Основываясь на собственном опыте и на многих других примерах, я считаю математику такою наукою, склонность и способность к которой не всегда, как полагают многие, развивается в ранних летах; ее изучение требует особого рода внимательности, слишком рассеянной у способных детей, и чем живее способный ребенок, чем более предметов, препятствующих сосредоточению его внимательности, тем легче можно ошибиться в диагнозе, не узнав вовремя и его способности к математике. Между тем развить вовремя у способного ребенка математическую жилку важное дело, сильно влияющее на будущность.

Сколько я помню, мне особливо не нравился урок алгебры.

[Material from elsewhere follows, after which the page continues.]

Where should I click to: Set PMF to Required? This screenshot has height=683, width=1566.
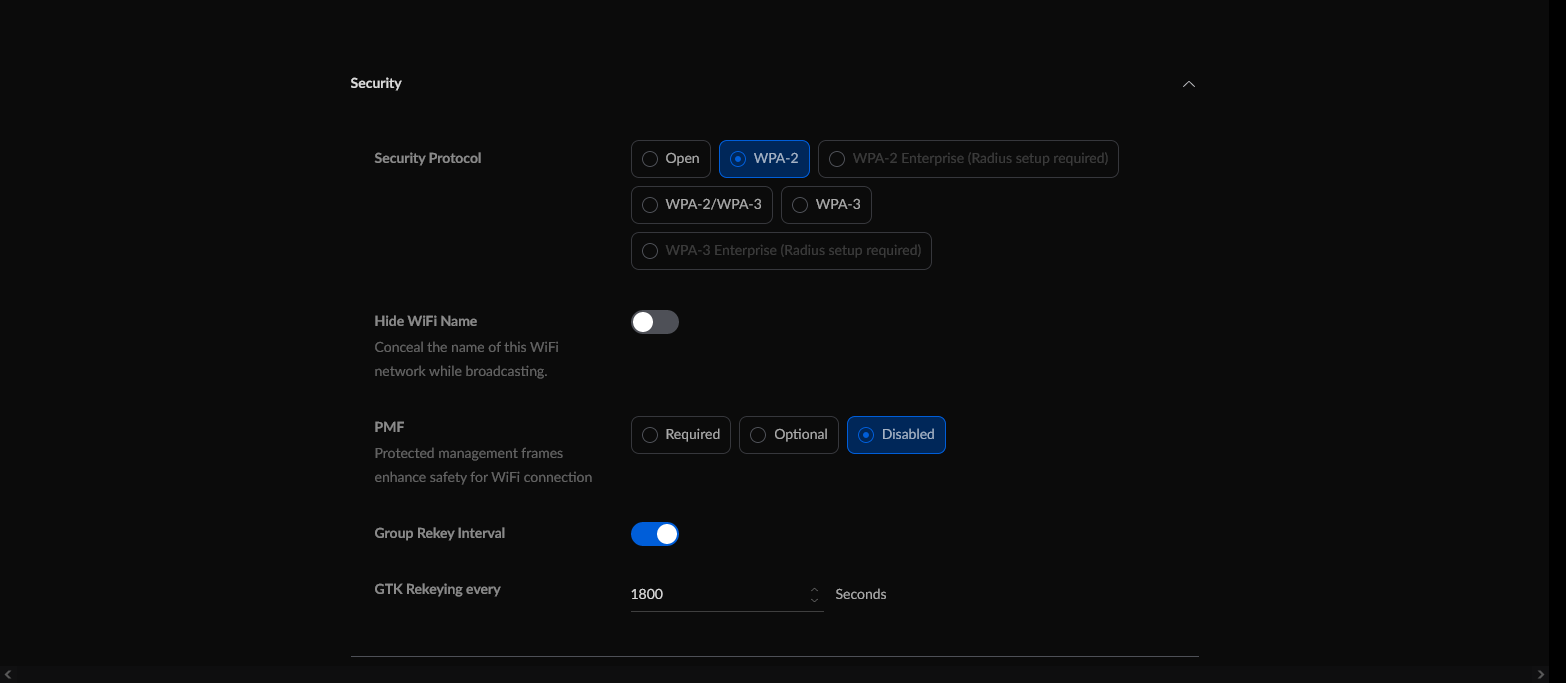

И можно ли возбудить внимательность ребенка отвлеченным предметом, не объяснив его значения и наглядного применения, да еще в науке, не допускающей воздействия на внимательность словом? Если бы меня не учили в одно и то же время и извлечению кубических корней, и алгебре, и геометрии, а заняли бы мое внимание постепенно одним предметом за другим, то я убежден, что из меня вышел бы неплохой математик, каков я есмь.

Геометрию я любил, но, усталый от непонятной алгебры, пропускал многое без внимания и на уроке геометрии, а то, что слушал со вниманием, удержал в памяти и до сих пор и на вступительном экзамене в Московский университет получил даже от Чумакова[70], профессора математики, похвалу за то, что без доски, чертя рукою по воздуху, объяснил свойства параллельных линий и пифагоровых штанов.

В ученьи географии был в то время огромный пробел, сильно тормозивший распространение знаний о земле в учащемся поколении. Тормоз этот существовал еще и чрез тридцать лет после того, как я вышел из школы[71].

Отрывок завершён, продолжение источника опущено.